[Extracted records]
::::::::::
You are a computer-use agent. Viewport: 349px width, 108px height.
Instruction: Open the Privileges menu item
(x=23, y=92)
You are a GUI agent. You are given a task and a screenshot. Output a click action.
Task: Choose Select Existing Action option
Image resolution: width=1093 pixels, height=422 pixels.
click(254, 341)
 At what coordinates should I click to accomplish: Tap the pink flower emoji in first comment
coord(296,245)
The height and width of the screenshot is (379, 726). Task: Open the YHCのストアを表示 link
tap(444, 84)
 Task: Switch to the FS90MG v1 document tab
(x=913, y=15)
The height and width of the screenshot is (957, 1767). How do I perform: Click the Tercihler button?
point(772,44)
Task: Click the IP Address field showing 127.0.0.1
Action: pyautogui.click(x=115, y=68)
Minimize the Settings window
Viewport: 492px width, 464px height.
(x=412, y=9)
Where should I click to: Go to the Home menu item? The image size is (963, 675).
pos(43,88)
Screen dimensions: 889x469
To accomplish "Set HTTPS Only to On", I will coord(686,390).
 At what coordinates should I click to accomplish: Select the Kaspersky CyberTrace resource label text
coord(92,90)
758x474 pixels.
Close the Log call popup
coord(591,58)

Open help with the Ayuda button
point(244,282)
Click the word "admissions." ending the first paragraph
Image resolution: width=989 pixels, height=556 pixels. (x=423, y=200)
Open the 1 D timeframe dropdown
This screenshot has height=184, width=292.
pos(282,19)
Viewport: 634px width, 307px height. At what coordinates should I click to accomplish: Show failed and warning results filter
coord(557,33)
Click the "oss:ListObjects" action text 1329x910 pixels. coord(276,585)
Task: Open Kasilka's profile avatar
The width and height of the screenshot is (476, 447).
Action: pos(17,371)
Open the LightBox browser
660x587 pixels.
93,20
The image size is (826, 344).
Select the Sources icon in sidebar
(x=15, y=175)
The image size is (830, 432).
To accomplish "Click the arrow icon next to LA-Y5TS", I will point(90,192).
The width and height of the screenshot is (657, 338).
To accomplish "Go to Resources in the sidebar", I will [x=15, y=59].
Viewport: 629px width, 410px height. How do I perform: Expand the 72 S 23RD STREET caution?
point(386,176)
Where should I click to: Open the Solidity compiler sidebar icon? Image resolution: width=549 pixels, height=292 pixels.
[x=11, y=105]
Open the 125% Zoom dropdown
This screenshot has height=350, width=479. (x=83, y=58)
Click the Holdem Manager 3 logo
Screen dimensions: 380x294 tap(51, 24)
::::::::::
Each line in the data that holds the string "will" should be found and copied.

To accomplish "Set HTTPS Only to On", I will coord(686,390).
To accomplish "Click the arrow icon next to LA-Y5TS", I will point(90,192).
To accomplish "Go to Resources in the sidebar", I will [x=15, y=59].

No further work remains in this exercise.